Anyone that knows me, knows that my studying for a degree in history is reflective of my passion for it. My 2nd year at University was dominated by modules on the First and Second World War’s, these periods are indeed what I specialise in. With this in mind, perhaps you may imagine that upon learning of the Prime Minster’s slip up in historical knowledge, calling Britain ‘a junior partner’ in the Second World War in 1940, would dismay me. However, I have come to learn that people’s knowledge of British history including those major events in our country’s national psyche, are far from perfect.
In a recent pub quiz I attended, one question was exactly what Cameron was meant to be referring to,
‘In what year did the Japanese bomb Pearl Harbour?’

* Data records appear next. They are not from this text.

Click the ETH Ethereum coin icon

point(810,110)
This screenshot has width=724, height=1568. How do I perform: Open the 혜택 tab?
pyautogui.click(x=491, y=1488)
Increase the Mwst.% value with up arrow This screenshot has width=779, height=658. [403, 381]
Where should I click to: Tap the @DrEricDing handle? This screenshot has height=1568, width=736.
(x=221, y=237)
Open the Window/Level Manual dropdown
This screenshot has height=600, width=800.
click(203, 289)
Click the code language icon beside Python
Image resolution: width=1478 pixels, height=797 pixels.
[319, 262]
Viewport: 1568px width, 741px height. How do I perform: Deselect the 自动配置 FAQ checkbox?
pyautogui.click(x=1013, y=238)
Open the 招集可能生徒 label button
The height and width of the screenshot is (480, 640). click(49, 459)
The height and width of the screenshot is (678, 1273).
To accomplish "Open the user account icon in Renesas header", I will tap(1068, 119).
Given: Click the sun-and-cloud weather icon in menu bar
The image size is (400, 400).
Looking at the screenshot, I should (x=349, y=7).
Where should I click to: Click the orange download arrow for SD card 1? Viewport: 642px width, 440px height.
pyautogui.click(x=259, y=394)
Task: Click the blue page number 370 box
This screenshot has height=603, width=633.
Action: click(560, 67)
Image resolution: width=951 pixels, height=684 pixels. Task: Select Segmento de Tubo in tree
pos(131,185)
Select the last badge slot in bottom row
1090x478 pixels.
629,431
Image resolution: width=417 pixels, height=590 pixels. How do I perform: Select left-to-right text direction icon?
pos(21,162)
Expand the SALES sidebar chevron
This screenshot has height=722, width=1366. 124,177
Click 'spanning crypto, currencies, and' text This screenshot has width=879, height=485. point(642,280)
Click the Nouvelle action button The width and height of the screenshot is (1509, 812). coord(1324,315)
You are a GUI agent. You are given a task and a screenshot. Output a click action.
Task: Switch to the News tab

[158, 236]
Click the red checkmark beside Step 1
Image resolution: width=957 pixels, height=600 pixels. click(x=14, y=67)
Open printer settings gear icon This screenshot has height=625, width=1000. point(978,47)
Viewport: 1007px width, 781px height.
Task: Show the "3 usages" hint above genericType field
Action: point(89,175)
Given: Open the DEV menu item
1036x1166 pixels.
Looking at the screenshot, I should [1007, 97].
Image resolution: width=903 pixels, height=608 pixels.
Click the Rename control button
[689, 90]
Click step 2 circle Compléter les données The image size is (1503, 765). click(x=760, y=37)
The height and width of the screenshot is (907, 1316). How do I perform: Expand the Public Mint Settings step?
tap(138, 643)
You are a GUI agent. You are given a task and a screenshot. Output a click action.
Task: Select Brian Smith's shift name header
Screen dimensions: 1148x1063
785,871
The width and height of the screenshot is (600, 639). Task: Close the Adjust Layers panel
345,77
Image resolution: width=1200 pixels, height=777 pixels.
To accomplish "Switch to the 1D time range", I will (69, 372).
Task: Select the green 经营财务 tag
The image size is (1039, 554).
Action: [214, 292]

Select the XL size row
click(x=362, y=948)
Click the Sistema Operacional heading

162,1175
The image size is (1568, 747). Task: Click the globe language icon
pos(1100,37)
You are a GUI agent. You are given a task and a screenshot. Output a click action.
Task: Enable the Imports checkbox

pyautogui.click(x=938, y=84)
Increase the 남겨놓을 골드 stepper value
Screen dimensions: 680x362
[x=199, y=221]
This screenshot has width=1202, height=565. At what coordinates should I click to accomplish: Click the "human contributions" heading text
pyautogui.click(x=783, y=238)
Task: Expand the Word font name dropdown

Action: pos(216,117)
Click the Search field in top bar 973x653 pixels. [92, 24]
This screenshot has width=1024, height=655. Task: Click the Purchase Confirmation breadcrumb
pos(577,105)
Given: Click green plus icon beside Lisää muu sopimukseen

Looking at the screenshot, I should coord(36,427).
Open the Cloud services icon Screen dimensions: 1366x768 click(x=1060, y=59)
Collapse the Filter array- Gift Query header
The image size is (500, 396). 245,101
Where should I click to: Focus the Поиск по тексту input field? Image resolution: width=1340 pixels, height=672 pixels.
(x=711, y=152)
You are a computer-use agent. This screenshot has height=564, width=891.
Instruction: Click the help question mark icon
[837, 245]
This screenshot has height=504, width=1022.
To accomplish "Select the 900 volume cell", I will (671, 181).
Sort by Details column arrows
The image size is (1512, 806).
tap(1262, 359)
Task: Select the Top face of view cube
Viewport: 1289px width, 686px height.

The answer is of course 1941, not 1940 as Mr Cameron was alluding to. To be precise it was Sunday 7 December 1941 at 07.55 hours! – But how many people could have really told you that? Indeed at the quiz, out of a room of 50 people, only two teams got the right answer. I even overheard the table behind me, 5 older woman clearly state ‘oh bother I thought it was 1940’. Mr Cameron is clearly not alone in his slip up.
What I was dismayed as were the comments banded around the BBC’s website, for example, Terry Burton the President of the Association for Veterans of Foreign Wars said that the comments would ‘alienate a lot of veterans’. If veterans seriously believe that the younger generation know everything or anything for that matter about the actions they fought in, they are sadly wrong.
David Miliband said that Cameron’s comments were ‘misguided’. I would like to ask Mr Miliband:
How many British soldiers were actually killed on the first day of the Somme?
When the invasion of the Soviet Union by Nazi Germany occurred?
When the first atomic bomb was dropped on Japan?
If he can’t answer these, then I too would call him misguided.
In short, it was a simple mistake and nothing more. A mistake that I am sure, millions in this country would also make.